Riemannian Stein Variational Gradient Descent for Bayesian Inference

TL;DR

This paper introduces Riemannian Stein Variational Gradient Descent (RSVGD), a novel Bayesian inference method that extends SVGD to Riemann manifolds, leveraging information geometry for improved inference in Euclidean and Riemannian spaces.

Contribution

The paper develops RSVGD with new techniques for Riemann manifolds, introduces Riemannian Stein's Identity and Kernelized Stein Discrepancy, and demonstrates its advantages over existing methods.

Findings

RSVGD outperforms SVGD by utilizing distribution geometry.

RSVGD shows particle-efficiency and iteration-effectiveness.

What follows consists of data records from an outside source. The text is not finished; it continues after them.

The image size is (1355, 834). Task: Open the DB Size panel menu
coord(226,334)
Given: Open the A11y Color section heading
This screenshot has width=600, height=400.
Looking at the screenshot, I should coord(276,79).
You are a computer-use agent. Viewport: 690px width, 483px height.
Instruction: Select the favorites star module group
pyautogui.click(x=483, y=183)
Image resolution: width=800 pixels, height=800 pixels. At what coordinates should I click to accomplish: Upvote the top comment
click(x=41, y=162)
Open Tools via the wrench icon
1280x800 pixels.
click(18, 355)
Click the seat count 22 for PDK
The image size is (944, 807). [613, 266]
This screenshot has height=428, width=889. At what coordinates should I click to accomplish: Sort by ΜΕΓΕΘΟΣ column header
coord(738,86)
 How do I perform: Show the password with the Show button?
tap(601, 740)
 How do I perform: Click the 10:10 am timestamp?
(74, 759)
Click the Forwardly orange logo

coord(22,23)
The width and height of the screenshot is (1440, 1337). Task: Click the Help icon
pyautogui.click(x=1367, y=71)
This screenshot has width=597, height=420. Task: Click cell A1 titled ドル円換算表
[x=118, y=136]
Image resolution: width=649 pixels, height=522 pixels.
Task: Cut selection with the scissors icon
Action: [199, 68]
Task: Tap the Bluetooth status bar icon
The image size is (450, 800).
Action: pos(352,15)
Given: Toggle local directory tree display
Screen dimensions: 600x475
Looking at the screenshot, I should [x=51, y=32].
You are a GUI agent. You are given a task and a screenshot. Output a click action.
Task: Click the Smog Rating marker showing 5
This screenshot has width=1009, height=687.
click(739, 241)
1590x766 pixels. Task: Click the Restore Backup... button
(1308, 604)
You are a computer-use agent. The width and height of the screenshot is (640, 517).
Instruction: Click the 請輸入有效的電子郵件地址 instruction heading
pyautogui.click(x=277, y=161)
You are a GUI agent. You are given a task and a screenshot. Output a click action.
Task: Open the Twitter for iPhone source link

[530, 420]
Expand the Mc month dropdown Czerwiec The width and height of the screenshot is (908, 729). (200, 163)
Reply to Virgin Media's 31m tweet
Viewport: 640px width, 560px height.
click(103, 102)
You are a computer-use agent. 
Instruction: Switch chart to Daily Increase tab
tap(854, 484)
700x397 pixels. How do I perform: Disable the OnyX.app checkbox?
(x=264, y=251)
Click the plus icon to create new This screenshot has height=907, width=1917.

Experimental results confirm advantages on Riemann manifolds.

Abstract

We develop Riemannian Stein Variational Gradient Descent (RSVGD), a Bayesian inference method that generalizes Stein Variational Gradient Descent (SVGD) to Riemann manifold. The benefits are two-folds: (i) for inference tasks in Euclidean spaces, RSVGD has the advantage over SVGD of utilizing information geometry, and (ii) for inference tasks on Riemann manifolds, RSVGD brings the unique advantages of SVGD to the Riemannian world. To appropriately transfer to Riemann manifolds, we conceive novel and non-trivial techniques for RSVGD, which are required by the intrinsically different characteristics of general Riemann manifolds from Euclidean spaces. We also discover Riemannian Stein's Identity and Riemannian Kernelized Stein Discrepancy. Experimental results show the advantages over SVGD of exploring distribution geometry and the advantages of particle-efficiency, iteration-effectiveness and approximation flexibility over other inference methods on Riemann manifolds.